# 820 to 801 wait and 3-year requirement



## guscas (Apr 23, 2017)

Hi all,

Apologies if this question has already been answered here - I went through 20 Google results pages on australiaforum.com without success.

My partner is on an 820 visa with me. We applied in Aug 2016, at which point we had been over 2.5 years in a de facto, registered relationship. we have now been over 3 years in this de facto relationship.

How come we are not able to apply for the 801 visa now given we have been over 3 years in a de facto relationship? I understand the three-year requirement for immediate 801 granting is from the date of lodgement, but this requirement seems rather unjust and, frankly, gamifiable (won't get into how, as I don't want to make this post too long).

Does anyone know DIBP's reasoning behind having the 820-to-801 be a two-year wait from lodgement? Why isn't it just a wait until a couple completes 3 years in the relationship?

Are there any avenues we can pursue for our case to be considered for earlier 801 grant?

Thank you very much for taking your time reading this! =)

Gus


----------



## ampk (Sep 21, 2013)

Last first Gus.

No the 3 year is a "time of application" requirement - if at time of application you did not meet the requirement you can not be considered.

I assume for new relationships and newly weds the 2 years was to re check on genuine relationships (years ago you could basically walk into a embassy fill the forms pay a small fee and have a brief interview and pick up a visa label a day or 2 later).

These wait times are now distorted due much increased processing times.


----------



## Nobody00 (Dec 27, 2016)

In exact same situation as you OP. 
We've celebrated our 5th year relationship anniversary and a week later got 820. At the time of application we were defacto for 2.5ish years so no 801 for me.

**Problem statement:**
Reproduce the forum thread on the 820-to-801 visa wait word for word, from start to finish.

**Supplied material:**
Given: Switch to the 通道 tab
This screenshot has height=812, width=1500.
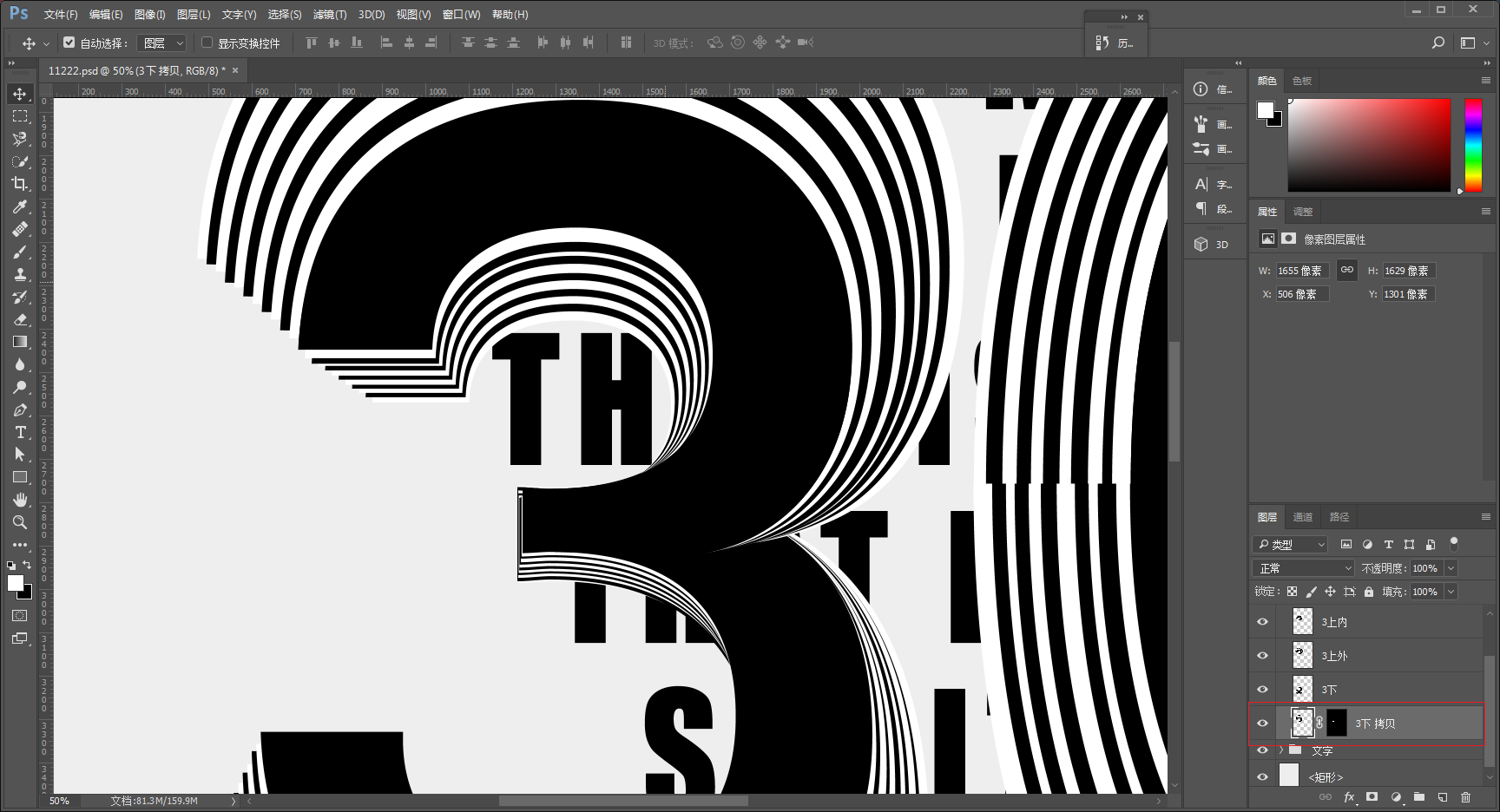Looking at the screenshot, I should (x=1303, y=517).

* * *

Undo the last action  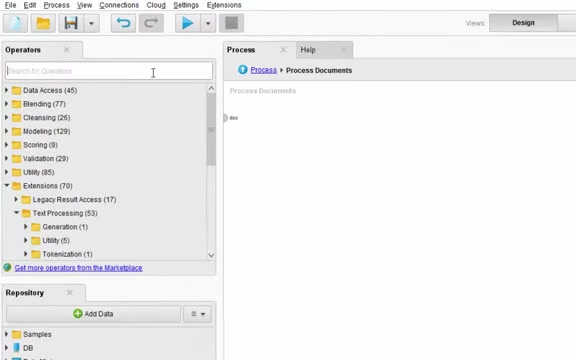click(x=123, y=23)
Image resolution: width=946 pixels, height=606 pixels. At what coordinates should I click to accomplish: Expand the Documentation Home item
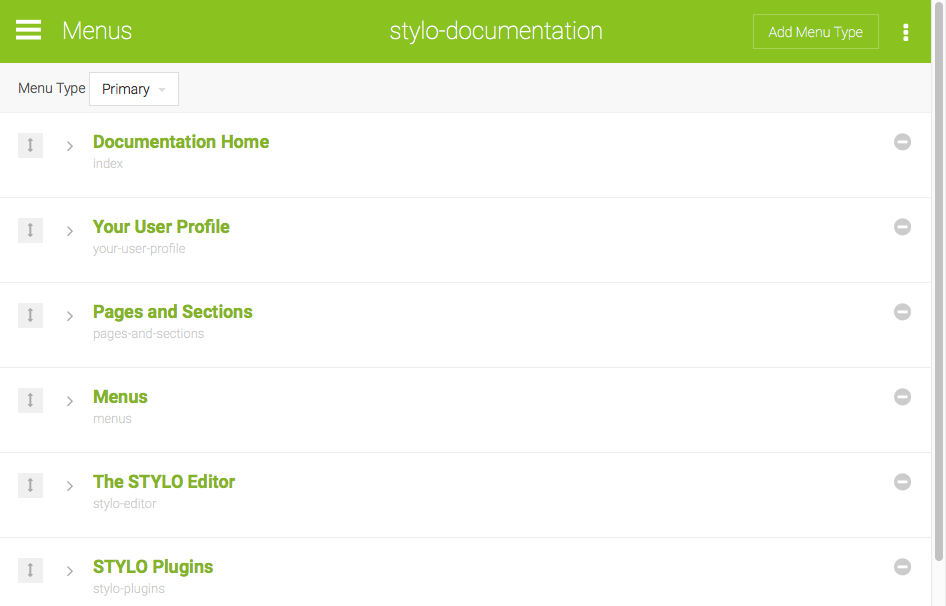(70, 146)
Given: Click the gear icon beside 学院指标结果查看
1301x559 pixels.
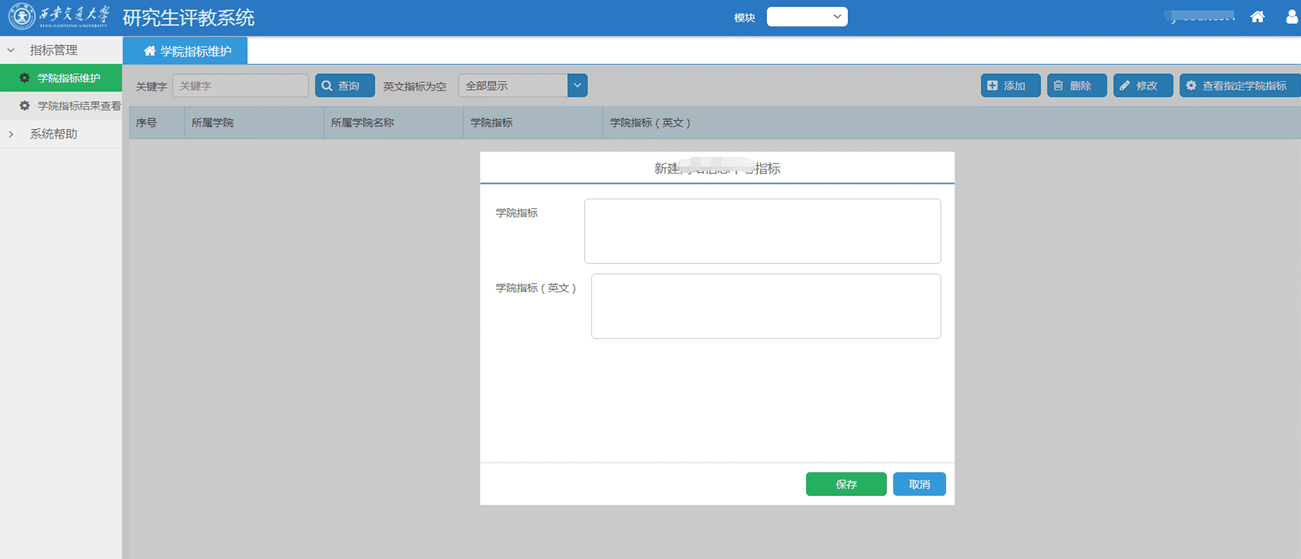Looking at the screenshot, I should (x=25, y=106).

==

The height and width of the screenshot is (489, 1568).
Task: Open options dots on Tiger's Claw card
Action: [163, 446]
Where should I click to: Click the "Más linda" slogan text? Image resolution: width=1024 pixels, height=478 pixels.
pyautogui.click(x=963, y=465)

**Solution to this problem:**
# 820 to 801 wait and 3-year requirement



## guscas (Apr 23, 2017)

Hi all,

Apologies if this question has already been answered here - I went through 20 Google results pages on australiaforum.com without success.

My partner is on an 820 visa with me. We applied in Aug 2016, at which point we had been over 2.5 years in a de facto, registered relationship. we have now been over 3 years in this de facto relationship.

How come we are not able to apply for the 801 visa now given we have been over 3 years in a de facto relationship? I understand the three-year requirement for immediate 801 granting is from the date of lodgement, but this requirement seems rather unjust and, frankly, gamifiable (won't get into how, as I don't want to make this post too long).

Does anyone know DIBP's reasoning behind having the 820-to-801 be a two-year wait from lodgement? Why isn't it just a wait until a couple completes 3 years in the relationship?

Are there any avenues we can pursue for our case to be considered for earlier 801 grant?

Thank you very much for taking your time reading this! =)

Gus


----------



## ampk (Sep 21, 2013)

Last first Gus.

No the 3 year is a "time of application" requirement - if at time of application you did not meet the requirement you can not be considered.

I assume for new relationships and newly weds the 2 years was to re check on genuine relationships (years ago you could basically walk into a embassy fill the forms pay a small fee and have a brief interview and pick up a visa label a day or 2 later).

These wait times are now distorted due much increased processing times.


----------



## Nobody00 (Dec 27, 2016)

In exact same situation as you OP. 
We've celebrated our 5th year relationship anniversary and a week later got 820. At the time of application we were defacto for 2.5ish years so no 801 for me.